Twoje zadanie:
Dopisz dalszy ciąg tekstu o powołaniu Matty'ego Casha do reprezentacji Polski, zaczynając od miejsca po jego ostatnim zdaniu.

Tekst do przeczytania:
+--
Ostatnim nabytkiem w kadrze jest Matty Cash, który zgłosił chęć występów w reprezentacji Polski. Mama obrońcy Aston Villi jest Polką. Piłkarz otrzymał tymczasowy paszport i zadebiutował w drużynie narodowej w wyjazdowym meczu z Andorą. Wszedł w drugiej połowie i pozostawił po sobie korzystne wrażenie. A jak jego powołanie do naszej kadry ocenia Michał Listkiewicz? - To świetny ruch - mówi wprost w rozmowie z naszym portalem Listkiewicz. - Matty Cash to zawodnik, który w każdym meczu gwarantuje wysoki poziom. Może nie będzie skuteczny jak Robert Lewandowski, bo nie jest od tego, ale to duże wzmocnienie. Występuje w Premier League, a to już mówi samo za siebie - twierdzi.
+--
Podane dane:
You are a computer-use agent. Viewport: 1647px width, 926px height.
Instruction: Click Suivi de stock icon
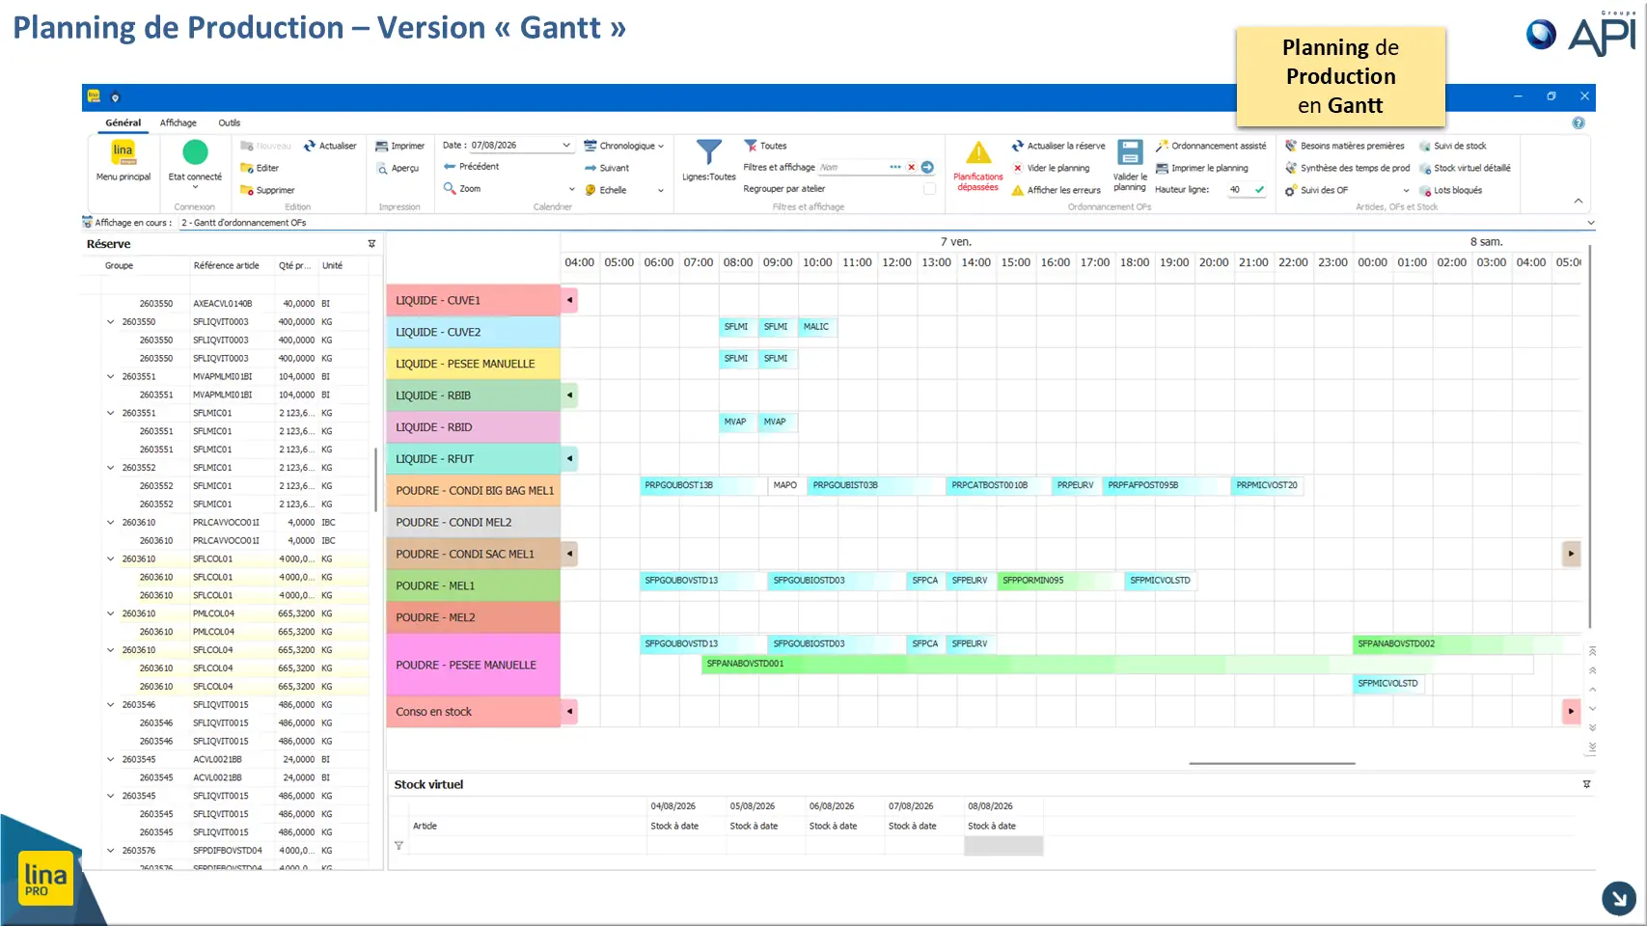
+--
Odpowiedź pisemna:
Jednak nie tylko Matty Cash zrobił wrażenie na byłym prezesie PZPN. Komplementuje także napastnika PAOK-u Salonikii. - Bezkompromisowo gra Świderski - mówi. - Rozegrał w kadrze dopiero 13 meczów, a wygląda tak, jakby tych występów miał już z 50. Nie ma kompleksów, wchodzi w pojedynki 1 na 1. Daje do zrozumienia, że jest równym partnerem dla Lewandowskiego. To mi się w nim podoba - przyznał Michał Listkiewicz na naszych łamach.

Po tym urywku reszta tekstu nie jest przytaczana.